À propos de l’œuvre
Le prélude avance presque sans reprendre son souffle. Ses figures courtes passent d’un clavier à l’autre, s’appuient sur la pédale et donnent une impression d’élan continu. L’enjeu n’est pourtant pas de jouer le plus vite possible : les motifs doivent conserver leur contour, et chaque arrivée harmonique doit se distinguer dans ce courant régulier.
Travaillez d’abord les mains avec une articulation commune, puis ajoutez la pédale comme une voix réelle. Une basse trop lourde freine la phrase ; une basse imprécise lui retire son assise. Les changements de clavier ou de registration peuvent éclairer les plans, mais la cohérence rythmique reste prioritaire. Mieux vaut une couleur stable qu’une succession d’effets sans fonction.
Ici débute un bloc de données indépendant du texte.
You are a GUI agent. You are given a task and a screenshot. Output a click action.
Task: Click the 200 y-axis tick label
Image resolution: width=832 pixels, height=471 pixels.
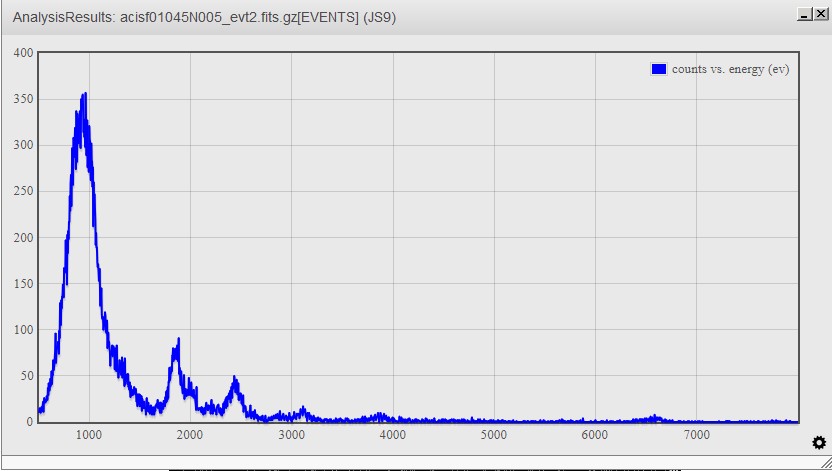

La fugue est plus ramassée. Son sujet doit être reconnaissable à chaque entrée sans que les autres voix soient rejetées à l’arrière-plan. Chantez mentalement la voix qui prend le relais, contrôlez les fins de notes et rassemblez les épisodes vers leurs cadences. Le lien avec le prélude naît alors de la même énergie, devenue plus serrée et plus contrapuntique.
Ce que contient le document
- le prélude et la fugue pour orgue ;
- un PDF de 8 pages ;
- aucun accompagnement MIDI.
La gravure réunit les deux parties de l’œuvre dans un seul ensemble.